- REQUIRED WORK
Every line of the records below that holds the word "output" should be copied out.

____ DATA EXTRACT

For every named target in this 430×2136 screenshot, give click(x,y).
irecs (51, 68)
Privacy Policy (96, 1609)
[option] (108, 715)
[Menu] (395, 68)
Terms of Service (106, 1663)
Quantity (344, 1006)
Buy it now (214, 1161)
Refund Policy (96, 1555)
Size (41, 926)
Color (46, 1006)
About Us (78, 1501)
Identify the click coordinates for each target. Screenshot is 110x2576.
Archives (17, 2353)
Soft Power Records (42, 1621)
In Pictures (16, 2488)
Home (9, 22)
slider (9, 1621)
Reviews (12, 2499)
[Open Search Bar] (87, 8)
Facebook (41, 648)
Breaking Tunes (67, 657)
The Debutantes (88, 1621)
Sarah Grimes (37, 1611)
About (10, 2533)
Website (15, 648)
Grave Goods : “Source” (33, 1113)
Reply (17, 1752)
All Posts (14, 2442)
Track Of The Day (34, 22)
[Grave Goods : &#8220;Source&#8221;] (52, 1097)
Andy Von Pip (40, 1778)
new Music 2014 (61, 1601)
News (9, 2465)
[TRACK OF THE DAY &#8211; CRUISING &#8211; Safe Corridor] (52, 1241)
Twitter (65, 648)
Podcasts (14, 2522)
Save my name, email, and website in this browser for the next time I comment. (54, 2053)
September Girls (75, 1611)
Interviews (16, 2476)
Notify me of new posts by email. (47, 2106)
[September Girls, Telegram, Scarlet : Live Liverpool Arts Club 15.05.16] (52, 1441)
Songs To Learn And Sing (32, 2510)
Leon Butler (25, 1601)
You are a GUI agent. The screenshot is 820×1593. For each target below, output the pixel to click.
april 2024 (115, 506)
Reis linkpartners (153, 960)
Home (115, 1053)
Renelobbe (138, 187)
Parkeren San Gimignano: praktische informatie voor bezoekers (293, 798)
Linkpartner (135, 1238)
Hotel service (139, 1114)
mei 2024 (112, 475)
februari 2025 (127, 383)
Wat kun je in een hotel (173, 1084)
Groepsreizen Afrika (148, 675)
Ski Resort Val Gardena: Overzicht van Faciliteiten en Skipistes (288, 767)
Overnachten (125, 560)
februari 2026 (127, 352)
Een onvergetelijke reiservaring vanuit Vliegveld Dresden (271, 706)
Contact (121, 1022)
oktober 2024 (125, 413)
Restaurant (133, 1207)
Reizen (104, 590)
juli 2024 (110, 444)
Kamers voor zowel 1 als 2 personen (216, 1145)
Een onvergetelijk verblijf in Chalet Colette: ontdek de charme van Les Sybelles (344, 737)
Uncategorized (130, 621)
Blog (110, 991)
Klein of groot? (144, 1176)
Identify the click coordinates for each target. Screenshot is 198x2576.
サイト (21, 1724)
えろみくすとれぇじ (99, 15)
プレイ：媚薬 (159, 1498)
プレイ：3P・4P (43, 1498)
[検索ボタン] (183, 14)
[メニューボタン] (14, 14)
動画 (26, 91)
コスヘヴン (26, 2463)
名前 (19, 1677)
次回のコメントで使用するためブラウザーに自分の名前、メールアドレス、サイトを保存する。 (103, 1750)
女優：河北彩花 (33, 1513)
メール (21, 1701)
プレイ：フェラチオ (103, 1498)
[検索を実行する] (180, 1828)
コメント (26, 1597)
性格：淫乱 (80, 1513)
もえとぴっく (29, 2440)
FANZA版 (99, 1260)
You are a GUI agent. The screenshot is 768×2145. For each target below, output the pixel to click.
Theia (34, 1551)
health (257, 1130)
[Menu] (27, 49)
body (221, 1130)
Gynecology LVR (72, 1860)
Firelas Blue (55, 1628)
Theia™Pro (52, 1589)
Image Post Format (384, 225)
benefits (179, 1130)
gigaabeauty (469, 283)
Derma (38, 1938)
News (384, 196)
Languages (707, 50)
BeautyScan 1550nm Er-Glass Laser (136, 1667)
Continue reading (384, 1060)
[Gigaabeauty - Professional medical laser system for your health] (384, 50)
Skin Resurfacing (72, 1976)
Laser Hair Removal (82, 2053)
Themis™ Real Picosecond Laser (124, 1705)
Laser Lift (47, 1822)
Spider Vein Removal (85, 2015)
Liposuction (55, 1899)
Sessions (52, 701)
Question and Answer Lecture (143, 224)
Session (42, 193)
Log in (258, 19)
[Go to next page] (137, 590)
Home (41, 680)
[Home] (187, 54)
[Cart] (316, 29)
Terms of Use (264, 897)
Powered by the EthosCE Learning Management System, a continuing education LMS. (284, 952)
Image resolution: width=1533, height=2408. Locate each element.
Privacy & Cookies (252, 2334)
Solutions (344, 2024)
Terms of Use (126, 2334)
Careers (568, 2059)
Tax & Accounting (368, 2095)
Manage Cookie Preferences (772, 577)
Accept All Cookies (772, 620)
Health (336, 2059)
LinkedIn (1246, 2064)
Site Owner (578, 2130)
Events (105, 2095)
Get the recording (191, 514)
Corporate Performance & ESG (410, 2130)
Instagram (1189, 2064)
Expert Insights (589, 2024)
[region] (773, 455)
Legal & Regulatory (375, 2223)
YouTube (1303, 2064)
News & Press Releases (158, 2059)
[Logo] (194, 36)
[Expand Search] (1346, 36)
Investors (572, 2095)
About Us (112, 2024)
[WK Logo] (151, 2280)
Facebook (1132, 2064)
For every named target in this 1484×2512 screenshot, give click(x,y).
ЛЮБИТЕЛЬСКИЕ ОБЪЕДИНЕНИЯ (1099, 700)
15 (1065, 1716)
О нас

________

- TASK RESPONSE
You are a GUI agent. The screenshot is 820×1593. For each target below, output the pixel to click.
You are a GUI agent. The screenshot is 768×2145. For each target below, output the pixel to click.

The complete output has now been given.